Tel l’écho d’une période historique tumultueuse, les années 40 (et début 50) furent plutôt mornes en termes de contenu Disney : car sitôt les excellents Fantasia et Pinocchio mentionnés, l’axe Dumbo - Alice au Pays des Merveilles n’aura suscité que trop peu mon enthousiasme. Puis vient ce diable de Peter Pan, un soubresaut hautement bienvenu tant le long-métrage est une réussite sur toute la ligne : nostalgie et émerveillement en attestent, la redécouverte du Pays Imaginaire secoue avec aisance le môme en tout un chacun.
Pour autant, adapter pareil récit littéraire british pouvait poser question : l’exemple de Lewis Carroll et son œuvre phare avait démontré des risques inhérents à pareil process, profondeur et complexité de fond ne rimant guère en l’état avec un produit classique à destination du jeune public. Fausse alerte a posteriori, ce Peter Pan made in Disney évoquant avec un certain doigté le riche sous-texte du roman de J.M. Barrie : ce faisant, il parvient à aller à l’essentiel et prodiguer un divertissement réjouissant, fruit d’une balance intéressante entre légèreté de ton et autres détails davantage ambivalents.
Au contraire du périple d’Alice, dont la teneur loufoque jusqu’au-boutiste affectait l’immersion, le présent long-métrage nous fait prendre notre envol sans coup férir : l’humour marque d’emblée son territoire par l’entremise de Mr. Darling et Nana, tandis qu’aucune « ombre » ne viendra ternir l’entrée en scène de Peter Pan... puis sonne le départ pour le Pays Imaginaire, et voici que les premières notes d’une BO ENFIN remarquable retentissent, de quoi conforter à n’en plus finir notre retombée en enfance.
Ce long-métrage d’animation est, à mes yeux, le premier Disney dégageant ce soupçon de magie à nul autre égal, chose que seul le visionnage de Pinocchio (et Fantasia, dans un autre registre) était parvenu à susciter : au moyen de chansons mémorables donc, mais également d’une patte graphique sublimant les péripéties de Wendy et ses frangins, au point de presque impressionner en comparaison de ses prédécesseurs. Mais les fondements de son succès tiennent avant tout des tenants et aboutissants du monde propre à Peter Pan, tant sur le plan ludique qu’induit, plus subtil comme évoqué précédemment.
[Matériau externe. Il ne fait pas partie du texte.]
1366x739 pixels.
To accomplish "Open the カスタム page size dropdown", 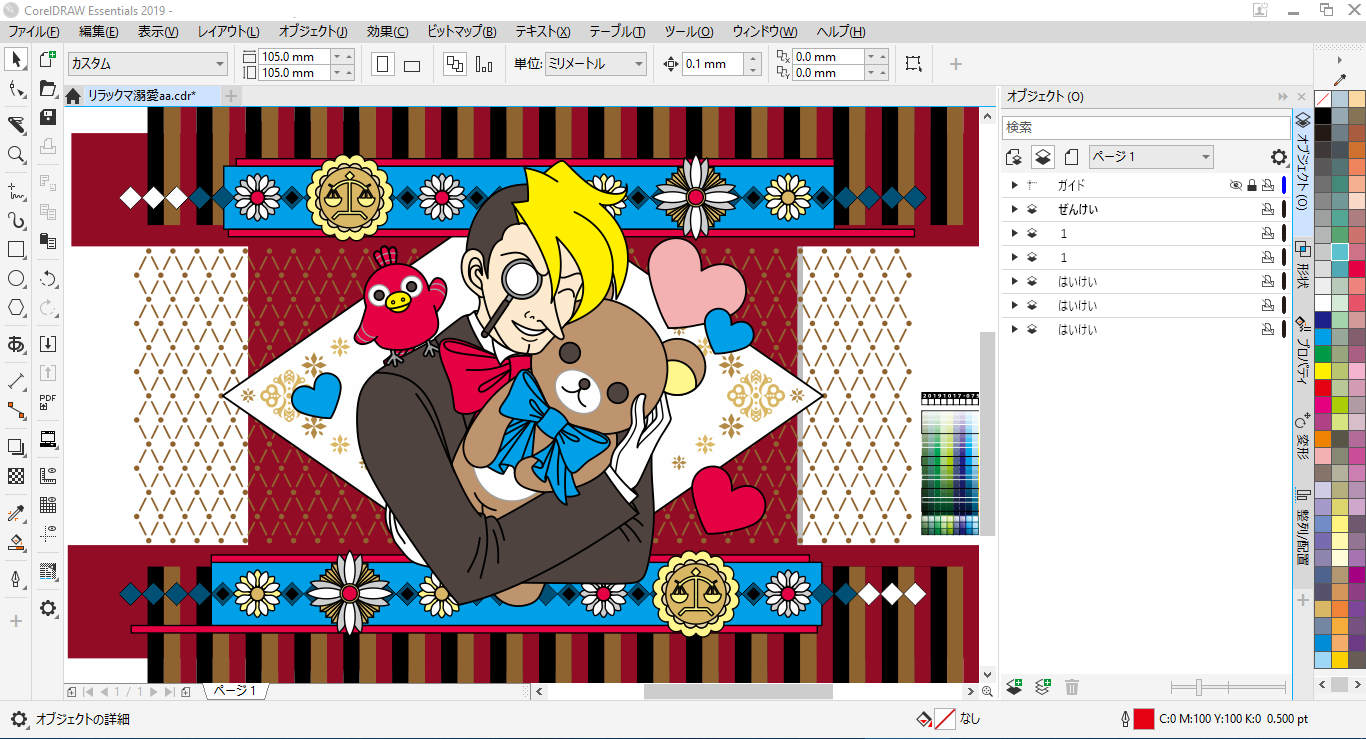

Car si le duo Crochet / Crocodile accouche d’une ribambelle de gags doués d’une simplicité hilare, avec la bénédiction de ce bon Monsieur Mouche (excellent sidekick), ces deux personnages n’illustrent que trop bien la profondeur implicite du tout : au rythme de son entêtant « tic tac » (et d’un thème musical culte), le crocodilien s’apparente à un stalker tenace collant aux basques d’un pauvre hère fuyant son imminent trépas, marque d’un pan thanatique indissociable de Peter Pan.
Ce dernier abonde également en ce sens, son refus de grandir cristallisant cette volonté implacable de figer l’écoulement du temps, faisant ainsi du Pays Imaginaire un havre intemporel tenant lieu du carcan. Certes, on retiendra surtout les tribulations de ces enfants immortels au regard d’un premier niveau de lecture divertissant, l’imagination cantonnée mais savoureuse que recèle pareil environnement (pirates, indiens d’Amérique etc.) y contribuant fort bien ; mais au même titre qu’une forte teneur possessive, au point de friser des actes de jalousie meurtrière (Clochette), ou même renforcer la sensation d’un envers coercitif (Peter, lui-même très ambiguë), il n’en demeure pas moins que le film n’aura en rien renié le poids de l’œuvre originale.
Pour le reste, Peter Pan est donc un coup de cœur en bonne et due forme, dans la droite lignée de cet immense instant de tendresse prodigué par Wendy à une bande de gamins sans aucun repère. À l’échelle de la filmographie Disney, il semble également marquer un premier tournant « qualitatif » au regard de son propre statut culte et des long-métrages qui s’en suivront... L’adulte que je suis et le marmot d’alors en trépignent littéralement d’impatience.